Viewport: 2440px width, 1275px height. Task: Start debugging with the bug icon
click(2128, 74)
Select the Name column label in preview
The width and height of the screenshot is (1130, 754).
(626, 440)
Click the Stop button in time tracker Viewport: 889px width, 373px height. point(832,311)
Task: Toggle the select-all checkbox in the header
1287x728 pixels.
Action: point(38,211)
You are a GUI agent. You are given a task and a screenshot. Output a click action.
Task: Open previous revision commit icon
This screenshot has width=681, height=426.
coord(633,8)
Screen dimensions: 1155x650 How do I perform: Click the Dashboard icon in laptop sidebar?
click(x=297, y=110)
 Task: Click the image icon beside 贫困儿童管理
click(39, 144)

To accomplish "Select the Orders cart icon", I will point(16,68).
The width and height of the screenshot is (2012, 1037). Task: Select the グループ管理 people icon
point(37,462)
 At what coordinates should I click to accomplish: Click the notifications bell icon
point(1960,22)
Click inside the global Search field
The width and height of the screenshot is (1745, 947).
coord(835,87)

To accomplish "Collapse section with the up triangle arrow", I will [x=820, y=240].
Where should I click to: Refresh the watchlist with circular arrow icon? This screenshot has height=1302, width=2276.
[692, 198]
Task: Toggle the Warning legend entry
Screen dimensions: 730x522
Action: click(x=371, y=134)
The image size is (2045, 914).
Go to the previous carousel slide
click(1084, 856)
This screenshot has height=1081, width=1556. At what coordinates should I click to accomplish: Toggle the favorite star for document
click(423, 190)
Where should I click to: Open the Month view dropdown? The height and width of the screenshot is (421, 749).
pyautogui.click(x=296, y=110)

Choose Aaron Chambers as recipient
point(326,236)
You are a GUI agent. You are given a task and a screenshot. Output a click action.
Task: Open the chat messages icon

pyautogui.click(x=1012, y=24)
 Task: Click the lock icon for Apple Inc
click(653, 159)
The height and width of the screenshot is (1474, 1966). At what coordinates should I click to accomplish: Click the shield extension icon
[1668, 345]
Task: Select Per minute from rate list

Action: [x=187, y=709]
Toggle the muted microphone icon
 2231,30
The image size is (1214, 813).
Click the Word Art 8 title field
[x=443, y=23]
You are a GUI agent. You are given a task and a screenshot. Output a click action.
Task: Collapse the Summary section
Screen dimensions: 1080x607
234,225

□ □ □ □ □ □ □

__Exercise directions__
Word for word, write out all the lines shown above.

__Result of the task__
Viewport: 2440px width, 1275px height. Task: Start debugging with the bug icon
click(2128, 74)
Select the Name column label in preview
The width and height of the screenshot is (1130, 754).
(626, 440)
Click the Stop button in time tracker Viewport: 889px width, 373px height. point(832,311)
Task: Toggle the select-all checkbox in the header
1287x728 pixels.
Action: point(38,211)
You are a GUI agent. You are given a task and a screenshot. Output a click action.
Task: Open previous revision commit icon
This screenshot has width=681, height=426.
coord(633,8)
Screen dimensions: 1155x650 How do I perform: Click the Dashboard icon in laptop sidebar?
click(x=297, y=110)
 Task: Click the image icon beside 贫困儿童管理
click(39, 144)

To accomplish "Select the Orders cart icon", I will point(16,68).
The width and height of the screenshot is (2012, 1037). Task: Select the グループ管理 people icon
point(37,462)
 At what coordinates should I click to accomplish: Click the notifications bell icon
point(1960,22)
Click inside the global Search field
The width and height of the screenshot is (1745, 947).
coord(835,87)

To accomplish "Collapse section with the up triangle arrow", I will [x=820, y=240].
Where should I click to: Refresh the watchlist with circular arrow icon? This screenshot has height=1302, width=2276.
[692, 198]
Task: Toggle the Warning legend entry
Screen dimensions: 730x522
Action: click(x=371, y=134)
The image size is (2045, 914).
Go to the previous carousel slide
click(1084, 856)
This screenshot has height=1081, width=1556. At what coordinates should I click to accomplish: Toggle the favorite star for document
click(423, 190)
Where should I click to: Open the Month view dropdown? The height and width of the screenshot is (421, 749).
pyautogui.click(x=296, y=110)

Choose Aaron Chambers as recipient
point(326,236)
You are a GUI agent. You are given a task and a screenshot. Output a click action.
Task: Open the chat messages icon

pyautogui.click(x=1012, y=24)
 Task: Click the lock icon for Apple Inc
click(653, 159)
The height and width of the screenshot is (1474, 1966). At what coordinates should I click to accomplish: Click the shield extension icon
[1668, 345]
Task: Select Per minute from rate list

Action: [x=187, y=709]
Toggle the muted microphone icon
 2231,30
The image size is (1214, 813).
Click the Word Art 8 title field
[x=443, y=23]
You are a GUI agent. You are given a task and a screenshot. Output a click action.
Task: Collapse the Summary section
Screen dimensions: 1080x607
234,225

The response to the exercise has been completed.